--- Work instruction ---
This exercise calls for copying every line below that holds the word "agent".

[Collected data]

<<<<

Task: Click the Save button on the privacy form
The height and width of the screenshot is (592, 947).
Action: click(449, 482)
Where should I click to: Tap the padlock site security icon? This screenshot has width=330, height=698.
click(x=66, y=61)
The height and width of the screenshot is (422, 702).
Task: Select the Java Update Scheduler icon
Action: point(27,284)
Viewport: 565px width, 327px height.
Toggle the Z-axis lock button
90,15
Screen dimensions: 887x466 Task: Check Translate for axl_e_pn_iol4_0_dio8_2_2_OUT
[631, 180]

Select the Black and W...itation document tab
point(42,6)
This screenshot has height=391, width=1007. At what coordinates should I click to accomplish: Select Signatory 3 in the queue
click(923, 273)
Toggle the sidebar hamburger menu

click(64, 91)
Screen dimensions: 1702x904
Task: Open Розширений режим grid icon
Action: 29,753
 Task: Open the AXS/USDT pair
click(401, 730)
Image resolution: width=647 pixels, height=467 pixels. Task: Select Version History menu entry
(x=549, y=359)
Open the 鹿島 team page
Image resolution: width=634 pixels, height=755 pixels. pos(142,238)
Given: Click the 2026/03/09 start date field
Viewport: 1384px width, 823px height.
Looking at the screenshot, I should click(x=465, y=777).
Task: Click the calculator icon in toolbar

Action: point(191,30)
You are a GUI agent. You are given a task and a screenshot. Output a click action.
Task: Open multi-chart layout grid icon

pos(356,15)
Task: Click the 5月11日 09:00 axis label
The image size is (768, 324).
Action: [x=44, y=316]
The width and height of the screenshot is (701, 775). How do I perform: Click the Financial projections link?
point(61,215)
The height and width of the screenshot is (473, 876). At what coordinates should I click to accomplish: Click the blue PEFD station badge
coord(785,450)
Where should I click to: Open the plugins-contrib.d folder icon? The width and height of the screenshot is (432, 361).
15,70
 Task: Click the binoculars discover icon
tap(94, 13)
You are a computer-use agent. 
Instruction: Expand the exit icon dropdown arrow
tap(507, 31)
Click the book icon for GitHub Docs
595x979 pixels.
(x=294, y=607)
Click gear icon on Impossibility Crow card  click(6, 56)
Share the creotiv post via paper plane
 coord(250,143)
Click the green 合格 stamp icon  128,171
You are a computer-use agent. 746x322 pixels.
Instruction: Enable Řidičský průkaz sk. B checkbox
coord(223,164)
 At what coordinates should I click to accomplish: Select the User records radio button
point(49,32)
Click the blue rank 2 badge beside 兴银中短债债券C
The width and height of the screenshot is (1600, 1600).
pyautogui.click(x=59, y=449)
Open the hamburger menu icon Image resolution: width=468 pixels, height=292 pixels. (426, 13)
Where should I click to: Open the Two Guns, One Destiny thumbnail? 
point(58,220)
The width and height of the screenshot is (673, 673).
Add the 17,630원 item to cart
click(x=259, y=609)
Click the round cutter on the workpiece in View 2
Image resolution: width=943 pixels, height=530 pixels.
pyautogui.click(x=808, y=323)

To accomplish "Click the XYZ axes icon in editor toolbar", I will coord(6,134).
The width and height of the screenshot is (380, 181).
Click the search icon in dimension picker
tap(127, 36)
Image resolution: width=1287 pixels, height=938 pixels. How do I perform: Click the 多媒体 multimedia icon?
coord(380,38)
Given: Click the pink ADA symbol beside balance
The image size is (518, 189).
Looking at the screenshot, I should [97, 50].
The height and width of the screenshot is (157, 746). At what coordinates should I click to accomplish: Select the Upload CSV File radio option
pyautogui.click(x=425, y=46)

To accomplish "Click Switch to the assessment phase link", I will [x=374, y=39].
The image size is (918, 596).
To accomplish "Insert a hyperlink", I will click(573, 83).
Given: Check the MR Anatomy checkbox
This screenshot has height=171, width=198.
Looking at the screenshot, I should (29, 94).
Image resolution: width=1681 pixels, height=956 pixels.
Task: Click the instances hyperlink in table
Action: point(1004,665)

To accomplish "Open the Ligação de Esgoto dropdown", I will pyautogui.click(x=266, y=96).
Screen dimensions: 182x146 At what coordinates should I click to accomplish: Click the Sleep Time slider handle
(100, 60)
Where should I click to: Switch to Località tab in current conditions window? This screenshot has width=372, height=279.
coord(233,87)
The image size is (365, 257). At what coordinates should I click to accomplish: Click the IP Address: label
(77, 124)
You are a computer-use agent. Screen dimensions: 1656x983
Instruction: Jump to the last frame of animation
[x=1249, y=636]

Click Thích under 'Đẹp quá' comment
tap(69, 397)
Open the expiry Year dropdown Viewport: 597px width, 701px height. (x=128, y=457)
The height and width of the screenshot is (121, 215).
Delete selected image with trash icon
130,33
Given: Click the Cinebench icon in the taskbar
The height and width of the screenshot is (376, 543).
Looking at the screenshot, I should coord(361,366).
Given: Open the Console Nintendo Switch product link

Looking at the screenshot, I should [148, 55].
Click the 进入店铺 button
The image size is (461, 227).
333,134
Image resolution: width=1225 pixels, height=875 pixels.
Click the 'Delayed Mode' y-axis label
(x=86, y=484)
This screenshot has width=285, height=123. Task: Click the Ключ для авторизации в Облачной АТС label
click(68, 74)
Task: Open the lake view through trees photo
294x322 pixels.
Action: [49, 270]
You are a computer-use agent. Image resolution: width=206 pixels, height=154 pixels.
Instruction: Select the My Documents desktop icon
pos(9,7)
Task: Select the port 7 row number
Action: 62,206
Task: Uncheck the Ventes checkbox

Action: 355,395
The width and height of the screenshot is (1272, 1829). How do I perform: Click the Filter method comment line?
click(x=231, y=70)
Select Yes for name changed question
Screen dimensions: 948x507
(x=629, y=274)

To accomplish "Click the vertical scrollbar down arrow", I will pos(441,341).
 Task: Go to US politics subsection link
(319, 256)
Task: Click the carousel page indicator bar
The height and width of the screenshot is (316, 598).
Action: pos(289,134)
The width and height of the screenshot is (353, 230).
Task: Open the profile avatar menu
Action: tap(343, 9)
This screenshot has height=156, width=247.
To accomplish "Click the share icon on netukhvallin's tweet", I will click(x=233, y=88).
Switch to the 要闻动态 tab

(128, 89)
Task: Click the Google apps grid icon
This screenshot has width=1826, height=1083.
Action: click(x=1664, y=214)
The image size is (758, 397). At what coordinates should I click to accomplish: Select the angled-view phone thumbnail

>>>>

--- Answer for the task ---
You are a GUI agent. You are given a task and a screenshot. Output a click action.
You are a computer-use agent. 
You are a computer-use agent. 746x322 pixels.
You are a computer-use agent. Screen dimensions: 1656x983
You are a computer-use agent. Image resolution: width=206 pixels, height=154 pixels.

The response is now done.